SUPPLIED PASSAGE:
MySQL 5 returns data from plain old ExecSQL as strings, but for prepared statements it uses a binary format. However I have no problems with type determination there.

Thanks for taking the trouble to help.

STORED DATA:

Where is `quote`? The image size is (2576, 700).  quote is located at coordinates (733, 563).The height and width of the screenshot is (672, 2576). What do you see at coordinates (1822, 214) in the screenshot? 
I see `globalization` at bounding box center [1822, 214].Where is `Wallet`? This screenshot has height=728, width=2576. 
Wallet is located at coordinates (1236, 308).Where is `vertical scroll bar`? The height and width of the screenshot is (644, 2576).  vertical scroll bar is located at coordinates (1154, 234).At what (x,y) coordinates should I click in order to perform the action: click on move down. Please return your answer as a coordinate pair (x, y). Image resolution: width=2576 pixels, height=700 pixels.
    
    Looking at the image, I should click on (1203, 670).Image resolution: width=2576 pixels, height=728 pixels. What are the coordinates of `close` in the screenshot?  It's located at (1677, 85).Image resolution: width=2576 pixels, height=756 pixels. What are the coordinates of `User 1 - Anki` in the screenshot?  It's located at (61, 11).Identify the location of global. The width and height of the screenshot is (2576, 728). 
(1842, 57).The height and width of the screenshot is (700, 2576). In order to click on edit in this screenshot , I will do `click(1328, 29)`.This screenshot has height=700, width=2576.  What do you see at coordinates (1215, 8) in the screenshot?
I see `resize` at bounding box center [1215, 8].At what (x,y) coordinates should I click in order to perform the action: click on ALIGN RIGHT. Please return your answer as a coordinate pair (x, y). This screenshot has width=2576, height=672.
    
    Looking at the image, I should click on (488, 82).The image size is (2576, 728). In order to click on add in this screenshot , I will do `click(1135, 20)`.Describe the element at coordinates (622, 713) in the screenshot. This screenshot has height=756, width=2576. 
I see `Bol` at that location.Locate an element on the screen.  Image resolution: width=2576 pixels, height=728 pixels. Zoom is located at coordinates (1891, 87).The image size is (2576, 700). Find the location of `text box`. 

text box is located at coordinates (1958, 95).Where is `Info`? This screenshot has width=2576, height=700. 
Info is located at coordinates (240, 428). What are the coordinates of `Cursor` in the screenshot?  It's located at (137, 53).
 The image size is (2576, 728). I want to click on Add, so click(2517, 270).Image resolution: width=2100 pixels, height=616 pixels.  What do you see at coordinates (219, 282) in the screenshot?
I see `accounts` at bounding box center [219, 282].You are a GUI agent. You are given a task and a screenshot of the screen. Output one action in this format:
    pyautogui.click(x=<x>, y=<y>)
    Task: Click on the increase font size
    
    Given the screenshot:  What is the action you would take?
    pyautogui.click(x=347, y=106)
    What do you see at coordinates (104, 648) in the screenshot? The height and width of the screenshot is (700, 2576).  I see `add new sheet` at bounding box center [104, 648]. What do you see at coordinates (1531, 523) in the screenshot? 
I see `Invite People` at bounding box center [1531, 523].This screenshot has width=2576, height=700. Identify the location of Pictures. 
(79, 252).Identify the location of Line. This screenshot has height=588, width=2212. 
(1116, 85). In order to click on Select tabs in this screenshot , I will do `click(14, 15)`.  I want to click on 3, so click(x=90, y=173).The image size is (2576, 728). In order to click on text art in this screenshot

WORK TASK A: Shorten the paragraph of the MySQL passage that begins "MySQL 5 returns data", keeping its main facts.
WORK TASK B: Transcribe the MySQL passage between "MySQL 5 returns" and "trouble to help.", inclusive.
The entries have nothing to do with the MySQL passage.

WRITTEN ANSWER A: MySQL 5 gives plain ExecSQL results as strings but uses a binary format for prepared statements, and the writer has no trouble determining types there.

WRITTEN ANSWER B:
MySQL 5 returns data from plain old ExecSQL as strings, but for prepared statements it uses a binary format. However I have no problems with type determination there.

Thanks for taking the trouble to help.